_YOUR TASK:_
Identify every line in the data below that contains the word "title", and copy each of those lines in full. Match case exactly.

_RECORDS SHOWN:_
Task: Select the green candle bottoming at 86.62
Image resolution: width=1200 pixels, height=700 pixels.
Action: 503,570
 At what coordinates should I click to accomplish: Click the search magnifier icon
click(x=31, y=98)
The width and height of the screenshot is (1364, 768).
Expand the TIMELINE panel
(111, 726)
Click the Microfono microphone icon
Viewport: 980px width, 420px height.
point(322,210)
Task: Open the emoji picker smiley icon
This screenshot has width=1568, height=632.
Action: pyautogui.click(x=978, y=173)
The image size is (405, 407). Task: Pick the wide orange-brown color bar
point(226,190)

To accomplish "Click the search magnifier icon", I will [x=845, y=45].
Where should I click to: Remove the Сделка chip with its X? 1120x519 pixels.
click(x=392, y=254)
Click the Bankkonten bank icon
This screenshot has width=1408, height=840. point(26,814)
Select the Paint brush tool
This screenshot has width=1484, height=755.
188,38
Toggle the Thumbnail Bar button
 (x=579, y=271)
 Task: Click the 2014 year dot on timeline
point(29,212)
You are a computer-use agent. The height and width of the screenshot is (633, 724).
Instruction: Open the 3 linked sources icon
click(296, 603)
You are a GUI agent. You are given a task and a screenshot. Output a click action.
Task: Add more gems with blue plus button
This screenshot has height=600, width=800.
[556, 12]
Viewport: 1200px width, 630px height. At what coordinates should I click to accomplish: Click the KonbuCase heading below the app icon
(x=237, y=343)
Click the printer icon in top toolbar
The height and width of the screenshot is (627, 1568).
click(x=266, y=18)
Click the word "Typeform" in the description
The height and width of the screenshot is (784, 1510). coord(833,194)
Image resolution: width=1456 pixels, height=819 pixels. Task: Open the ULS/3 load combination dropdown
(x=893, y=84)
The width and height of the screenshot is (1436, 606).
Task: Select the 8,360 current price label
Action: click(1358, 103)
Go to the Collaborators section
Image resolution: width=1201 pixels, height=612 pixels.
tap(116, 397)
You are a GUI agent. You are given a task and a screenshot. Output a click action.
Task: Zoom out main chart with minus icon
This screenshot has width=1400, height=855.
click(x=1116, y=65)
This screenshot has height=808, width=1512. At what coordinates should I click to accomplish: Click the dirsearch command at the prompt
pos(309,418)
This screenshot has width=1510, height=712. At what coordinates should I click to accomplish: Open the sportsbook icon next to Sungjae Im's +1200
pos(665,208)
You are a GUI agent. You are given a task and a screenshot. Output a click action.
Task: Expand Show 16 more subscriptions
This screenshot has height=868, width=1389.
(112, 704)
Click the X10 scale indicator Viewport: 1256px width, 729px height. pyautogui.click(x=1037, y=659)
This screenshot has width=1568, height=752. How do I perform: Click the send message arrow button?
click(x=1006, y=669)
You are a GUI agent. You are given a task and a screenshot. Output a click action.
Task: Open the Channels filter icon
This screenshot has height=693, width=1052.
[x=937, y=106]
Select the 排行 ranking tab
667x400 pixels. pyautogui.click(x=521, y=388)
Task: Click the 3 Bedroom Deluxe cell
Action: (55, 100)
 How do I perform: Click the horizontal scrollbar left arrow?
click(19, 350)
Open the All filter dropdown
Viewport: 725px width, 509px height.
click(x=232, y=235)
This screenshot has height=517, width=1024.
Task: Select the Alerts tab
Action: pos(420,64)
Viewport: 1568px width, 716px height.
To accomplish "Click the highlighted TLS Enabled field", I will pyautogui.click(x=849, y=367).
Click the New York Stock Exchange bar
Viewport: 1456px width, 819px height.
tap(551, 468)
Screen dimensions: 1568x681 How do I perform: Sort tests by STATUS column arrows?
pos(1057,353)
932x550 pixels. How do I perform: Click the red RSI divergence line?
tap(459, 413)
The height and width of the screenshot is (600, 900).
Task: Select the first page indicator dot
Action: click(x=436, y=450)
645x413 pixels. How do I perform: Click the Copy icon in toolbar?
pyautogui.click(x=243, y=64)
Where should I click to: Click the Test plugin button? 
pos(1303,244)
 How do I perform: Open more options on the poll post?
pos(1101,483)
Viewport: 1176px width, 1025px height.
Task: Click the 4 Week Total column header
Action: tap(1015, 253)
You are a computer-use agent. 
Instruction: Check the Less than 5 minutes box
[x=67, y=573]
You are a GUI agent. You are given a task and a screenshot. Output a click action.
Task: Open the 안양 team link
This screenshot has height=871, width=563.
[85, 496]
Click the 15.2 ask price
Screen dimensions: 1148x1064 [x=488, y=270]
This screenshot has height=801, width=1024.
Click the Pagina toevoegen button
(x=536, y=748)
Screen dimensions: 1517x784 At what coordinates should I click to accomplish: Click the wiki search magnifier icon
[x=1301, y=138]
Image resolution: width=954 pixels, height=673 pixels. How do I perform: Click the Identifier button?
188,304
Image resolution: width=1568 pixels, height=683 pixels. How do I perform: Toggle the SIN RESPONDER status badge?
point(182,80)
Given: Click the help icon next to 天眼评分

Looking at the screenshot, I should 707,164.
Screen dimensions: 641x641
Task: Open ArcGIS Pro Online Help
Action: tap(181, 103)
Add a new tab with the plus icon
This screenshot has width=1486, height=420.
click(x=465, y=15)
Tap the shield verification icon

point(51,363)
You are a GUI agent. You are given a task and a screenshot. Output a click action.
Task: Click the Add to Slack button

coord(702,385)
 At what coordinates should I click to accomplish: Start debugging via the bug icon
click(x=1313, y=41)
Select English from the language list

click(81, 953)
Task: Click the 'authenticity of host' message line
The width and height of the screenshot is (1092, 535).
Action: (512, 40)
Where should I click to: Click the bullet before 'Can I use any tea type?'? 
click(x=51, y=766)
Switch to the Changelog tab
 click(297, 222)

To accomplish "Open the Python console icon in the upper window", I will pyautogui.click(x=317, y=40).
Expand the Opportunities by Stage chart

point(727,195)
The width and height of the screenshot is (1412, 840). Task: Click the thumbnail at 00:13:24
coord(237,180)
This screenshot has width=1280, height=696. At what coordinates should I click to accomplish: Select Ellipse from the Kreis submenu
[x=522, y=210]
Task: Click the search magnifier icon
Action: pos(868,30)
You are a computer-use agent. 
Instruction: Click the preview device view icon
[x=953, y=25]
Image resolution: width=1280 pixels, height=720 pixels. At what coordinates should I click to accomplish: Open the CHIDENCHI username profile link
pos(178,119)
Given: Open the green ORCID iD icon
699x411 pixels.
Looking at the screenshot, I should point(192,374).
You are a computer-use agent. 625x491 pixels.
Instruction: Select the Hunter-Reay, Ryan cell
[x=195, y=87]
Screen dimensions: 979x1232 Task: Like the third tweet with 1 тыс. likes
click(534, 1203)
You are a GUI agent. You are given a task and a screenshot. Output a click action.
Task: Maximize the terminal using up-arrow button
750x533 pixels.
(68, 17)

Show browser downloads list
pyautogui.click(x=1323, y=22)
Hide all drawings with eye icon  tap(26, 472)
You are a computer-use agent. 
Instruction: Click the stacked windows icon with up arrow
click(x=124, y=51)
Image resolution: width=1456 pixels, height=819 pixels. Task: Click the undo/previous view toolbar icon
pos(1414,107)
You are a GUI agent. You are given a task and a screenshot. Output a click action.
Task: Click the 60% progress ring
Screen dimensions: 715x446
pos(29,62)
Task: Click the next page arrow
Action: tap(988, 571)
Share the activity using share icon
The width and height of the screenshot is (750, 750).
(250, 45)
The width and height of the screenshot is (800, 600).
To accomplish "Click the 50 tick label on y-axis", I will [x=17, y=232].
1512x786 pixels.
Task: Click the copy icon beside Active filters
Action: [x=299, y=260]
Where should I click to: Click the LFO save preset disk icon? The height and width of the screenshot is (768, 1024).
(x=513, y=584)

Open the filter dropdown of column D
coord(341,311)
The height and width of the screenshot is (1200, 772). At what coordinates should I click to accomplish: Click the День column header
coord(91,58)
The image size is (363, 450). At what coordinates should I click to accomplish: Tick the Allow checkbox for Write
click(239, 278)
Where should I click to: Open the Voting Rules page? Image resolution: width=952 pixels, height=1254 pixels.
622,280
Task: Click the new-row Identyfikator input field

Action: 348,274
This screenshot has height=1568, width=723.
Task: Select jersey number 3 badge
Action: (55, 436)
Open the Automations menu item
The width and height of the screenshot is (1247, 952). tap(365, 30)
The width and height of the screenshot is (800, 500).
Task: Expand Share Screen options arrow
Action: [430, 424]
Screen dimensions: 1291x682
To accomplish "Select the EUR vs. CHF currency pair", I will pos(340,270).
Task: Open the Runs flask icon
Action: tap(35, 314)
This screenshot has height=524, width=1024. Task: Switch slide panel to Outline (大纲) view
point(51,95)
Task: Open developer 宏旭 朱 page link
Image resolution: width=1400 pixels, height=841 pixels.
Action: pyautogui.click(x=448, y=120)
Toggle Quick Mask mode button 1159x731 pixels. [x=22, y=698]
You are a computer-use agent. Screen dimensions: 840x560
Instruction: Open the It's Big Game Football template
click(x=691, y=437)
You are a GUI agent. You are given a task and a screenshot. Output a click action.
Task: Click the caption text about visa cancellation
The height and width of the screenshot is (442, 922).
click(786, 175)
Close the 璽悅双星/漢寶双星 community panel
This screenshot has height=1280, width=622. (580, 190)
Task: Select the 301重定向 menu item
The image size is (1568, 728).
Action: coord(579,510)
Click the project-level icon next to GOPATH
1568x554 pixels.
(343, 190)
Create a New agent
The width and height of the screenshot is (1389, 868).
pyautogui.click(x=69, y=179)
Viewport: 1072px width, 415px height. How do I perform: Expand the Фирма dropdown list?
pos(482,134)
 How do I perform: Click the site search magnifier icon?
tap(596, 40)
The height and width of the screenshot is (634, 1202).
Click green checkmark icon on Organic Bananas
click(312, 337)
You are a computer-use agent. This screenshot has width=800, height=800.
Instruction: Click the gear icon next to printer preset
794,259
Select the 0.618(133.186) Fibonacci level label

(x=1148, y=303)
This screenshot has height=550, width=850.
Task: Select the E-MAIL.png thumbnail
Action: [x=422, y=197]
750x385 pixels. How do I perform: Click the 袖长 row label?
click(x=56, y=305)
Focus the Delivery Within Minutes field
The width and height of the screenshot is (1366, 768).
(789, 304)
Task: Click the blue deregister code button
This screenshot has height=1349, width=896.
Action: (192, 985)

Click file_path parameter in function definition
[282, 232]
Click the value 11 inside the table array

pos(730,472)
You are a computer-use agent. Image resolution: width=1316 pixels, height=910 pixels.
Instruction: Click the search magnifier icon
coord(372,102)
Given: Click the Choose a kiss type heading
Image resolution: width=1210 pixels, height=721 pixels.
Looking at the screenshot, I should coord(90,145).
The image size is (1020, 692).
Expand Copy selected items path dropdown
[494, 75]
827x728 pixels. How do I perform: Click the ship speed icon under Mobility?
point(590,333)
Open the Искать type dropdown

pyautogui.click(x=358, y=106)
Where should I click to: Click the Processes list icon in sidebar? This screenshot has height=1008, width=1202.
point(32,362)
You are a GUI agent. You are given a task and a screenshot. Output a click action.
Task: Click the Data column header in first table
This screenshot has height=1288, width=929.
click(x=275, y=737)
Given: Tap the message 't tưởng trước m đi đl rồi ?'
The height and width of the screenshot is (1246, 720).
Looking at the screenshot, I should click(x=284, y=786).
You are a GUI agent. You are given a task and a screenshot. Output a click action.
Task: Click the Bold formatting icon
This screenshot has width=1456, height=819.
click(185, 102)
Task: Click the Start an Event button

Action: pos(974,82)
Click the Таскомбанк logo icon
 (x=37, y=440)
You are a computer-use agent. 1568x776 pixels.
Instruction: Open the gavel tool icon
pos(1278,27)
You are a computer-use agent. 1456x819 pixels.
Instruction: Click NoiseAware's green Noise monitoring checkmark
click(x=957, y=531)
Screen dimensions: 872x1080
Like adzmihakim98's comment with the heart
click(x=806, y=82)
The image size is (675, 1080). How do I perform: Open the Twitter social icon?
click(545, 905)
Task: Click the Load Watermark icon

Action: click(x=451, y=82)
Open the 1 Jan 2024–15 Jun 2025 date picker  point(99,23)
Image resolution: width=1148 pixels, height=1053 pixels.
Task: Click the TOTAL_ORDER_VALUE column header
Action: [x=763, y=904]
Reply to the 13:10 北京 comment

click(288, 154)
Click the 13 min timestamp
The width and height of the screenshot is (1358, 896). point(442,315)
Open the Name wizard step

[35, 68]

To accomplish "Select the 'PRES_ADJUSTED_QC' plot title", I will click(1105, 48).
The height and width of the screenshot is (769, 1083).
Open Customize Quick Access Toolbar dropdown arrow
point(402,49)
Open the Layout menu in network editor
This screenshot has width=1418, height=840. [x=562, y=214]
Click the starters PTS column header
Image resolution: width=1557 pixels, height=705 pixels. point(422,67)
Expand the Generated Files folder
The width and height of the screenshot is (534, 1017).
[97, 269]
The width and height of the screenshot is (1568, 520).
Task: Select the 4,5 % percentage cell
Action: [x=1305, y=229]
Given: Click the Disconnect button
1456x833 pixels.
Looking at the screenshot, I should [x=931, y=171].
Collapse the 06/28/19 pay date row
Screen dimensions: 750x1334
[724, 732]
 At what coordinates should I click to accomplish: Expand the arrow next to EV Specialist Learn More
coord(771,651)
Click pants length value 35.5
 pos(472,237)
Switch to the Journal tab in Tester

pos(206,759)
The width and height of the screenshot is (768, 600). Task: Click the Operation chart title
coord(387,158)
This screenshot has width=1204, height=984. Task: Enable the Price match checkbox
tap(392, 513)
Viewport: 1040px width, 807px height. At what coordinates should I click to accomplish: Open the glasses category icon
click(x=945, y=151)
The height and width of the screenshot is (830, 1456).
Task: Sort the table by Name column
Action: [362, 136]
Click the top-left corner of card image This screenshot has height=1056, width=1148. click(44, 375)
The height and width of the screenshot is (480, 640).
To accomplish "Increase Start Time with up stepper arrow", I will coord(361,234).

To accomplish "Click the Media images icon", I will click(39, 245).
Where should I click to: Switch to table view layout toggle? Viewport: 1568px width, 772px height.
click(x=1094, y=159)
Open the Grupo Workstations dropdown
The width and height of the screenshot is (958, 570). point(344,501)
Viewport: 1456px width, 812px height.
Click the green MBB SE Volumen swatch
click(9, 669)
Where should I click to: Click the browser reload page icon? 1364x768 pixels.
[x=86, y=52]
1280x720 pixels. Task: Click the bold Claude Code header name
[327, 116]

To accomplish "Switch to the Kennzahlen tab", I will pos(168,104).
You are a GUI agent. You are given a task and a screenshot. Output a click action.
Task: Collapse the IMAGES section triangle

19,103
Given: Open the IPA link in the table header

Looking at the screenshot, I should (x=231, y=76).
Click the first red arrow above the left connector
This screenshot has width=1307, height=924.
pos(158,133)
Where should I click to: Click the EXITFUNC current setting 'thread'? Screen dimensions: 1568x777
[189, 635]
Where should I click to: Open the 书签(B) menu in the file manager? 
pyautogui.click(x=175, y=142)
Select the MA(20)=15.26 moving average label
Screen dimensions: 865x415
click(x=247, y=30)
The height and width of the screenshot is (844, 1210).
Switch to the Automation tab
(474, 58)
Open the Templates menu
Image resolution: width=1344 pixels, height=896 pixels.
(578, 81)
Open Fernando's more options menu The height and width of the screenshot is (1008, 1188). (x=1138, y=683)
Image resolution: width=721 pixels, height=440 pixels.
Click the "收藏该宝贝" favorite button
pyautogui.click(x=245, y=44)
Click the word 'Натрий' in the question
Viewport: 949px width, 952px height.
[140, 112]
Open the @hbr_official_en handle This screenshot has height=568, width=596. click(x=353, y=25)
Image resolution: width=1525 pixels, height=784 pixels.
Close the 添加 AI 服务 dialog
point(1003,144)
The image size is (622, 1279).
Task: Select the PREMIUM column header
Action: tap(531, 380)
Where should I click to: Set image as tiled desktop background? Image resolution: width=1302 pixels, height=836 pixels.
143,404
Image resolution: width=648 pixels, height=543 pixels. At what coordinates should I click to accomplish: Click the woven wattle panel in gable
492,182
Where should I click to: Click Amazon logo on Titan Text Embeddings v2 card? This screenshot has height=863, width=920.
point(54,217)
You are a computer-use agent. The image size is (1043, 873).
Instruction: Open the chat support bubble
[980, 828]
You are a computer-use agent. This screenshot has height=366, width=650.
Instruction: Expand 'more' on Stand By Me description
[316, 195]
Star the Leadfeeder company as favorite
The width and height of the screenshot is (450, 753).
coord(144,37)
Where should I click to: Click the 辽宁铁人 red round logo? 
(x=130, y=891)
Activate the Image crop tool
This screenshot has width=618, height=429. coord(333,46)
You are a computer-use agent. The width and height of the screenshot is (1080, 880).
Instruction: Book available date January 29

_EXPECTED ANSWER:_
To accomplish "Select the 'PRES_ADJUSTED_QC' plot title", I will click(1105, 48).
The width and height of the screenshot is (768, 600). Task: Click the Operation chart title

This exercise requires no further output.